[Records from a data collection]
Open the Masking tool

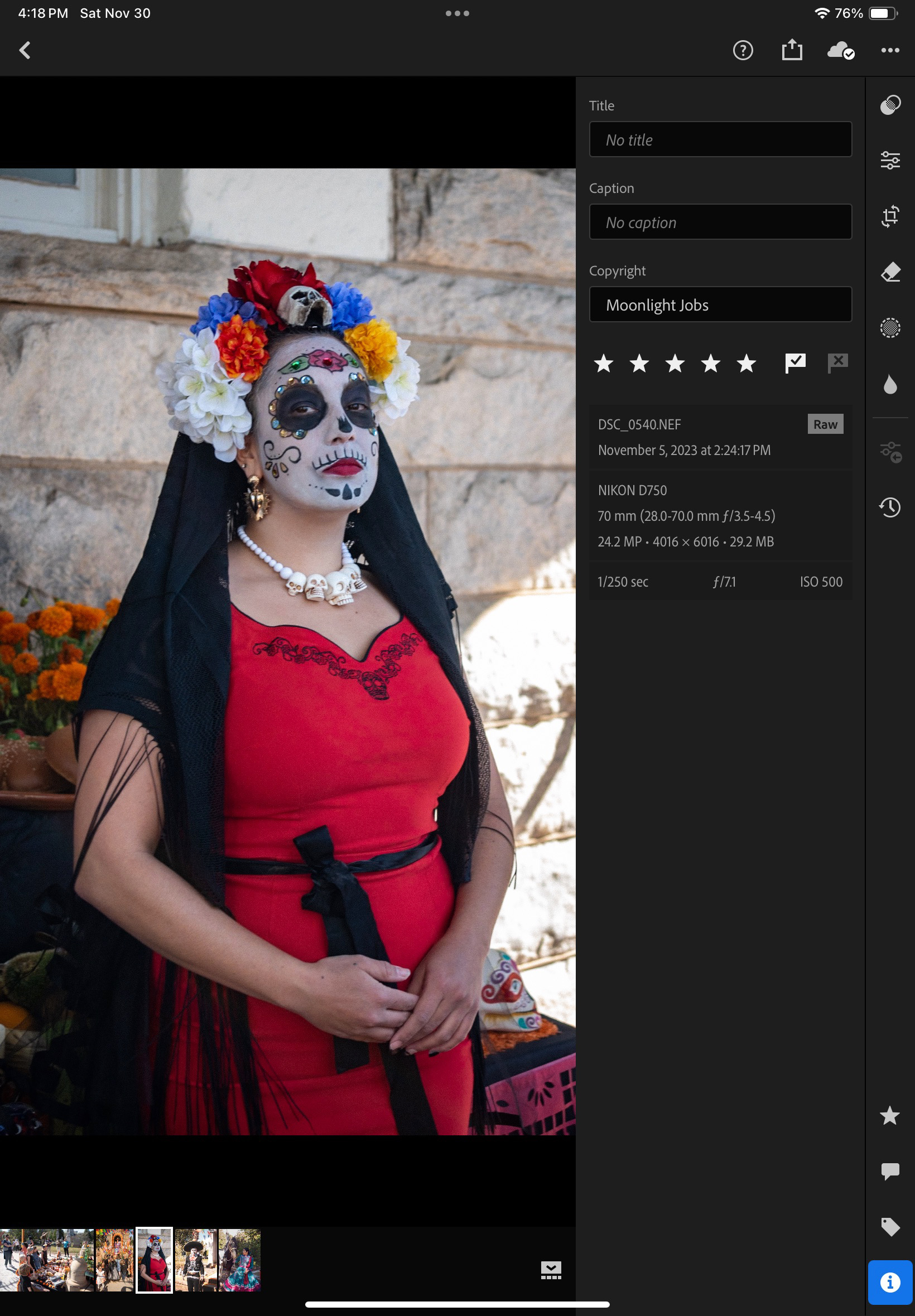890,328
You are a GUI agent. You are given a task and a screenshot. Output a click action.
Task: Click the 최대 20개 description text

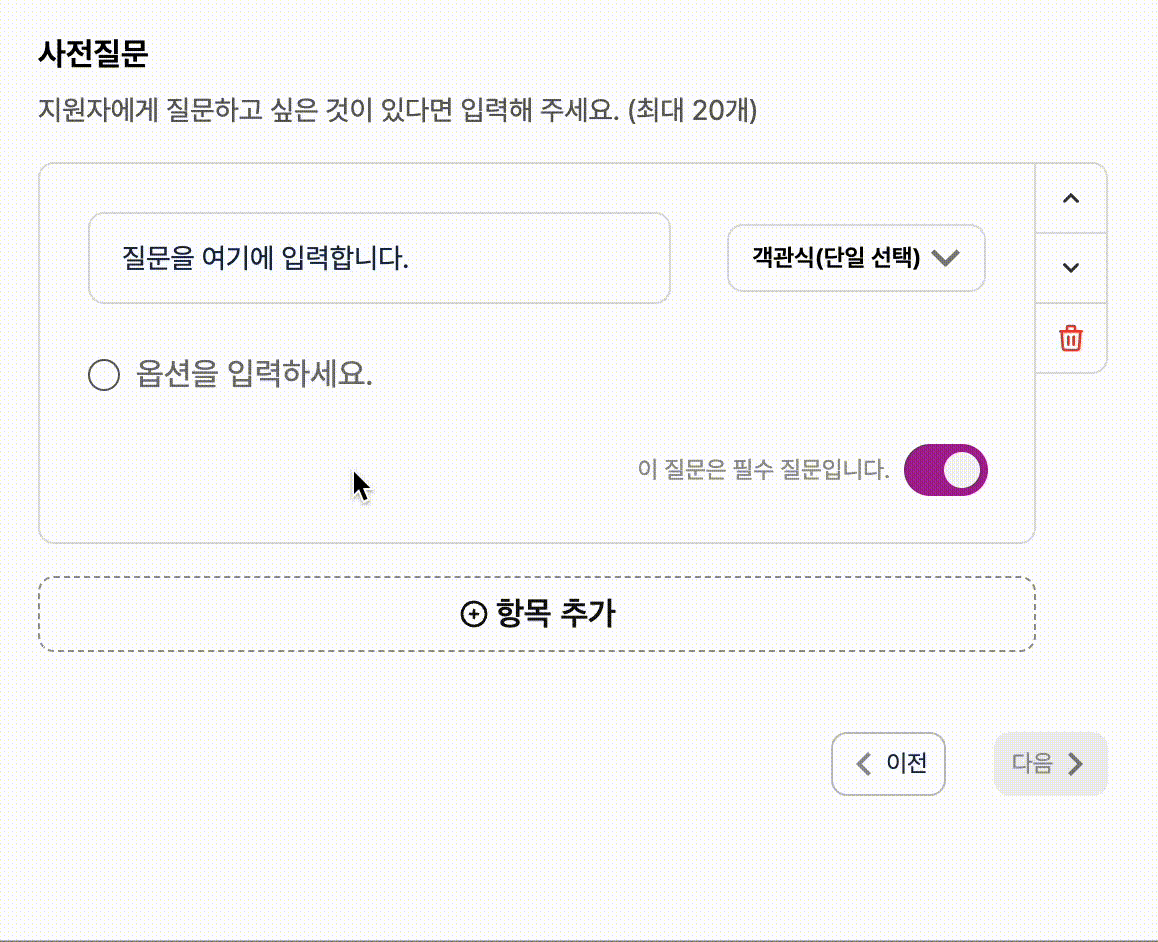(692, 110)
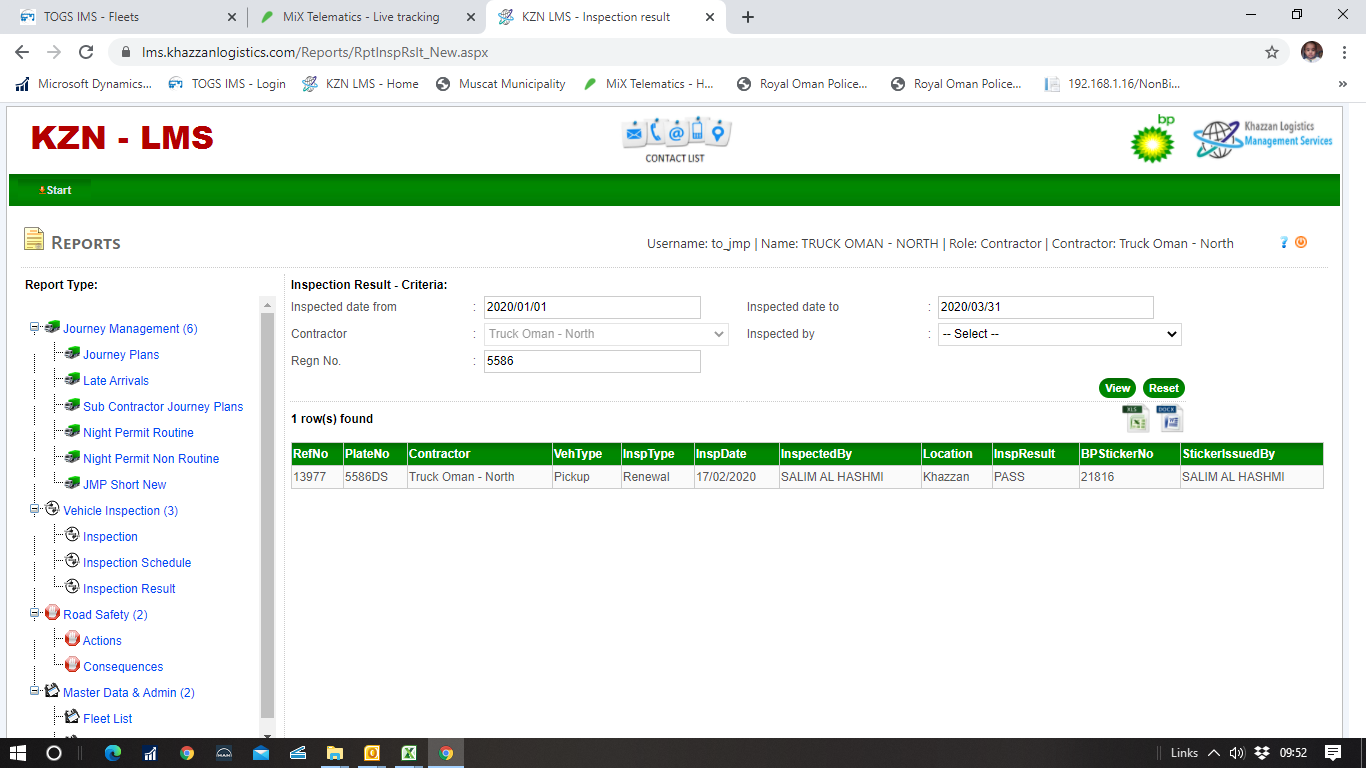Open the Inspected by dropdown
1366x768 pixels.
(x=1059, y=334)
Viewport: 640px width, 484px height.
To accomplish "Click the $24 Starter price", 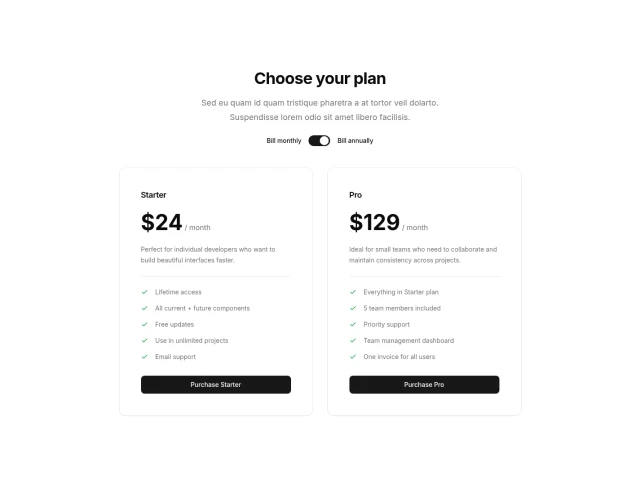I will pyautogui.click(x=162, y=223).
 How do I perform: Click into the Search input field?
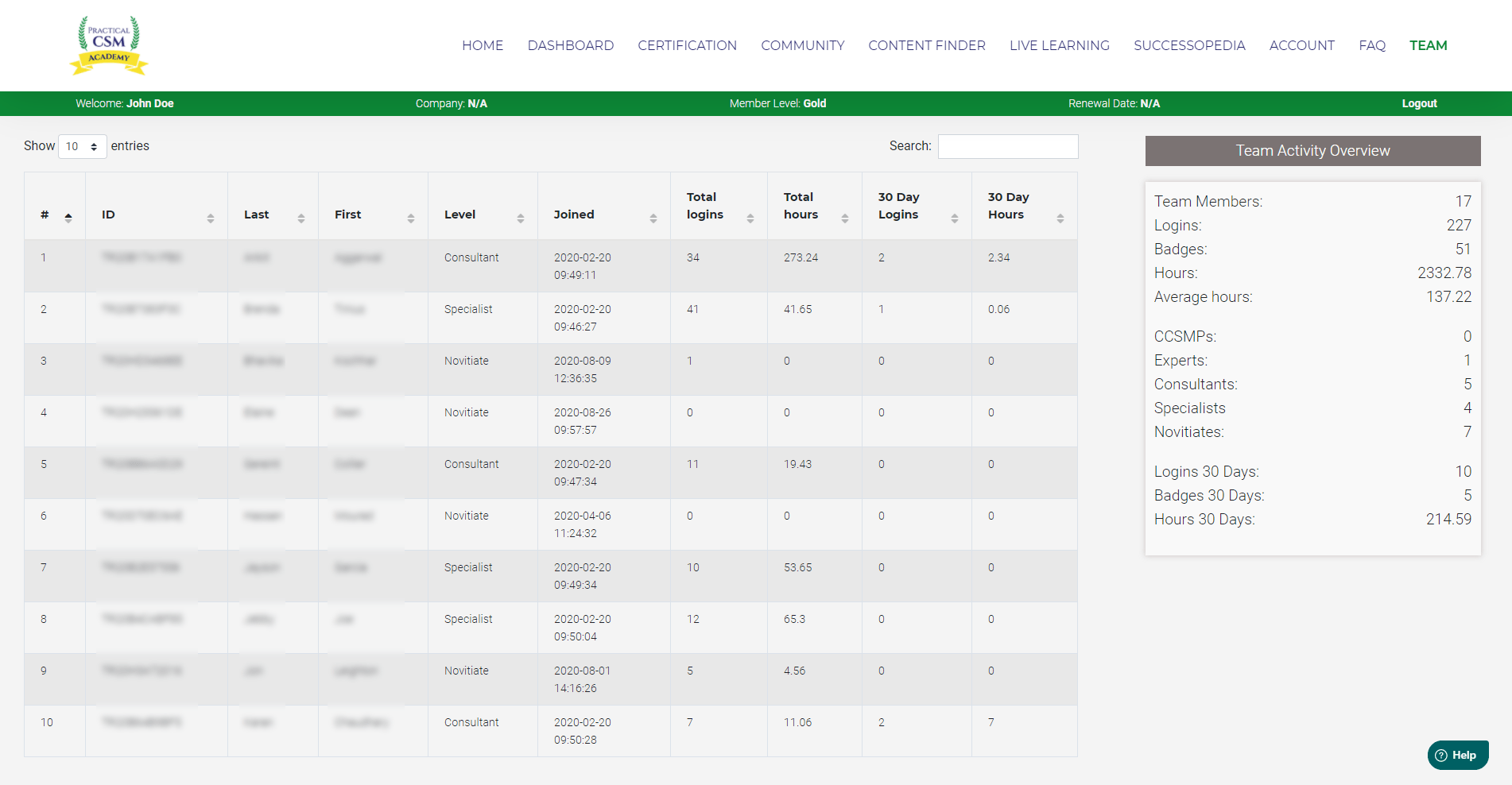click(1007, 146)
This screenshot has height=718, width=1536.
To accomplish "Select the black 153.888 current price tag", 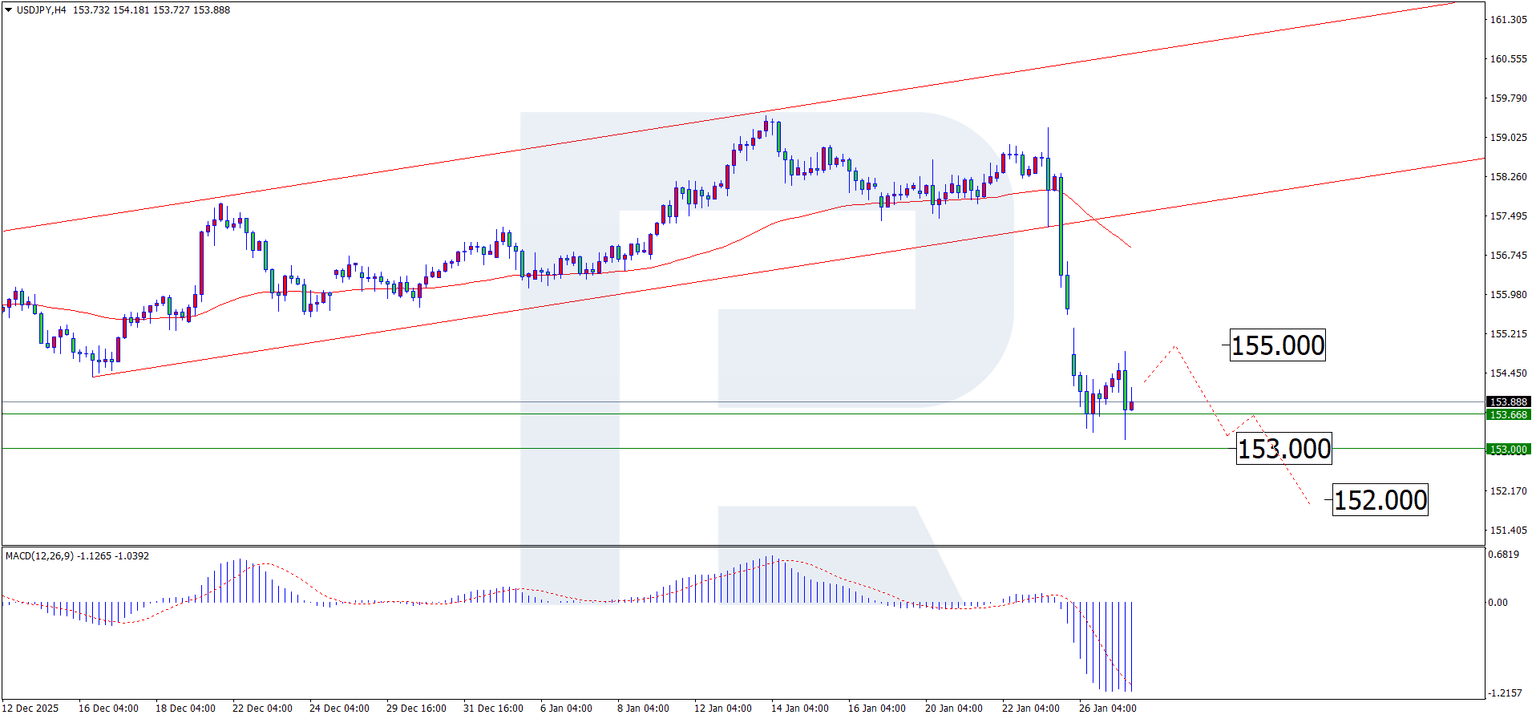I will 1506,401.
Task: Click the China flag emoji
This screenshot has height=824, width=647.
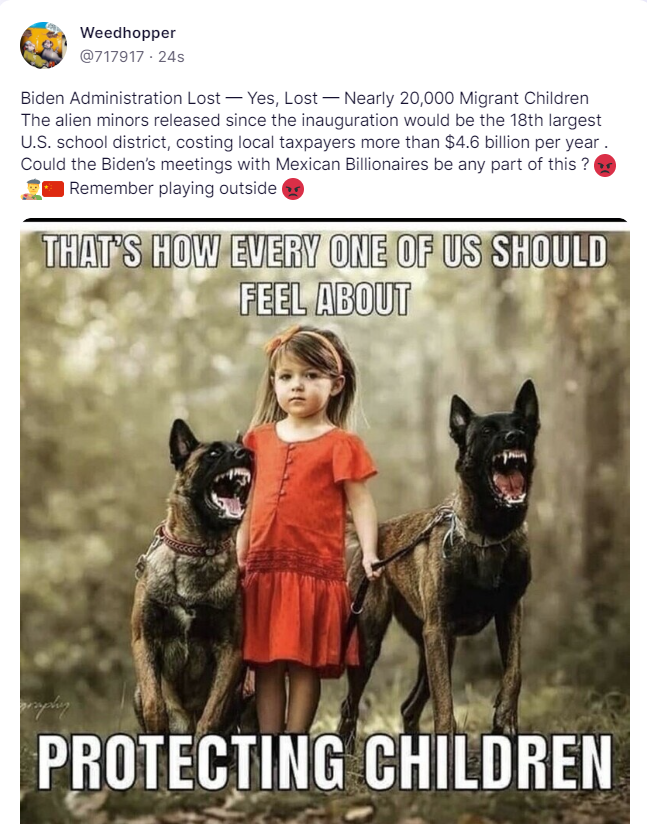Action: point(53,189)
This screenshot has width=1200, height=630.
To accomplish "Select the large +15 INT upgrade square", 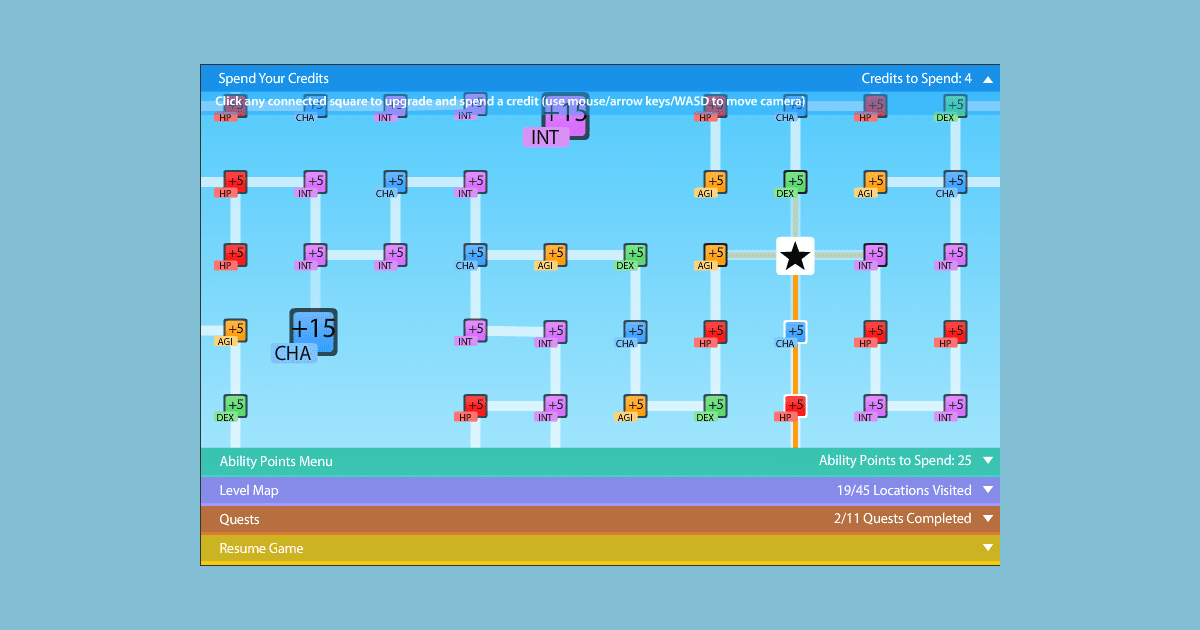I will click(566, 115).
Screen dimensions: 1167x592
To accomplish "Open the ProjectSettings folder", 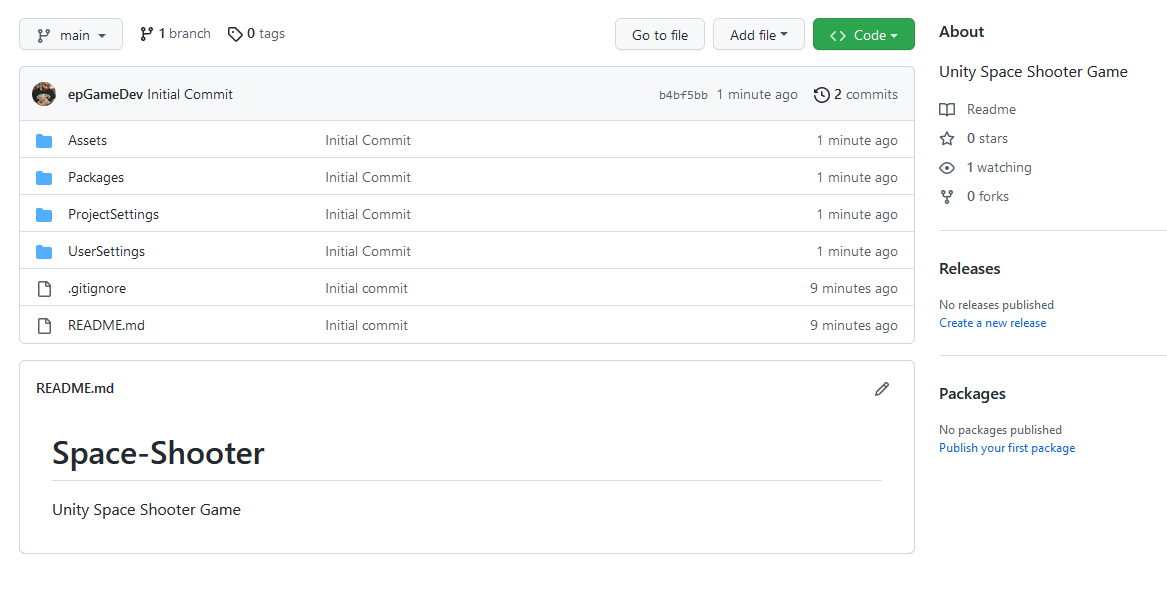I will coord(113,214).
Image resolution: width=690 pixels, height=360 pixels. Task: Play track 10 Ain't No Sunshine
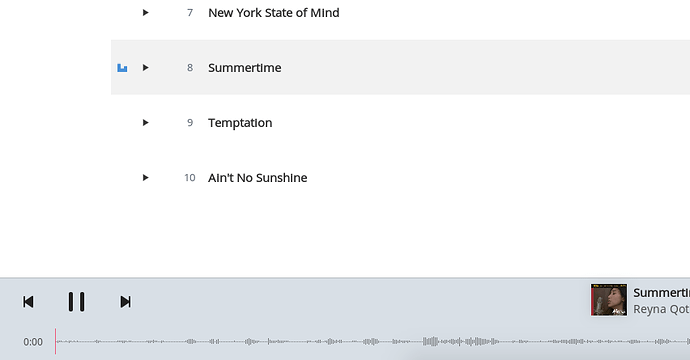(x=146, y=178)
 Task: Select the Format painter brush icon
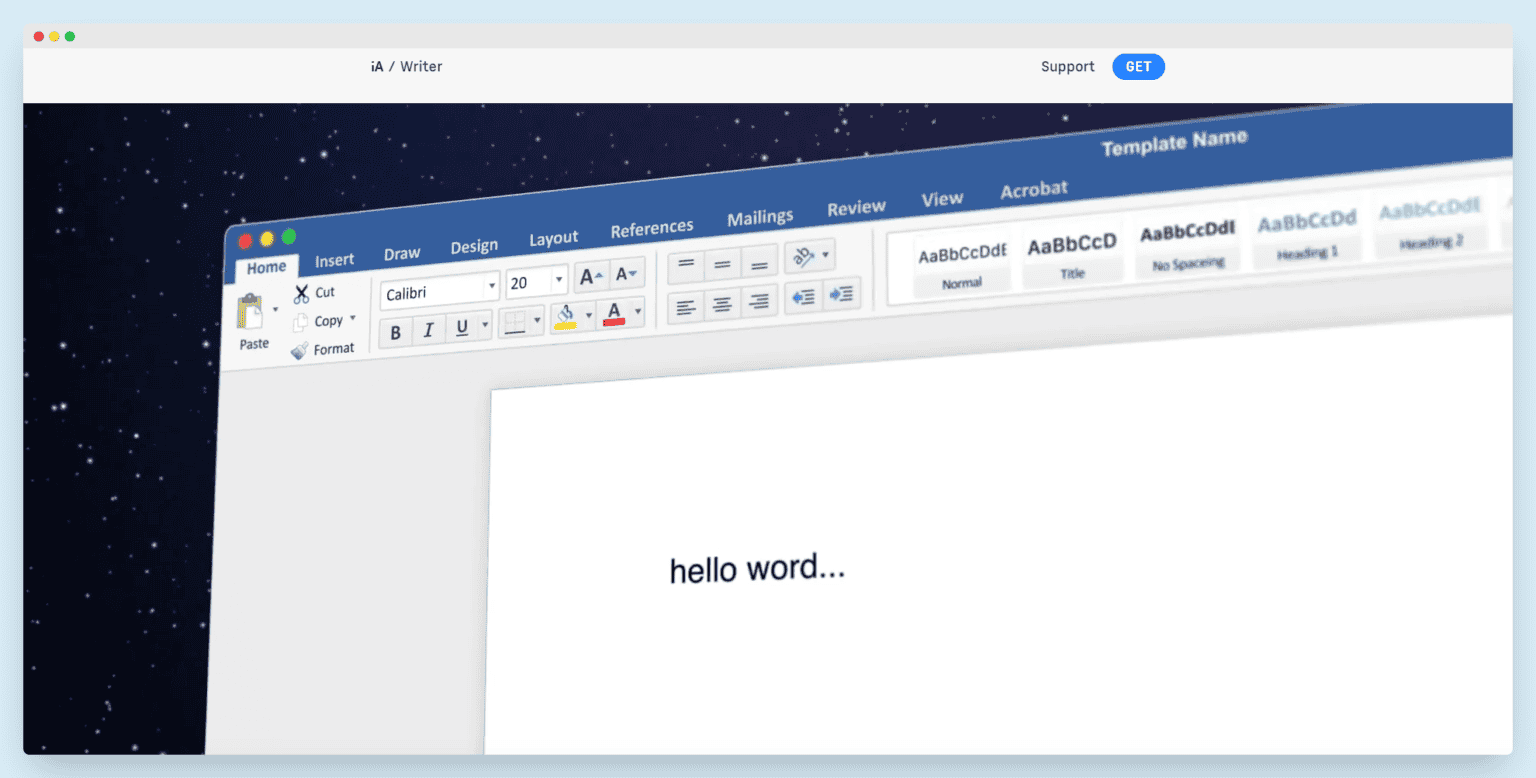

▶ Set task
Collect every line of the material above that contains the string "width", matching case exactly.

▶ Task response
Viewport: 640px width, 484px height.
This screenshot has height=718, width=1536.
This screenshot has height=824, width=647.
This screenshot has width=1200, height=630.
Image resolution: width=690 pixels, height=360 pixels. Task: Play track 10 Ain't No Sunshine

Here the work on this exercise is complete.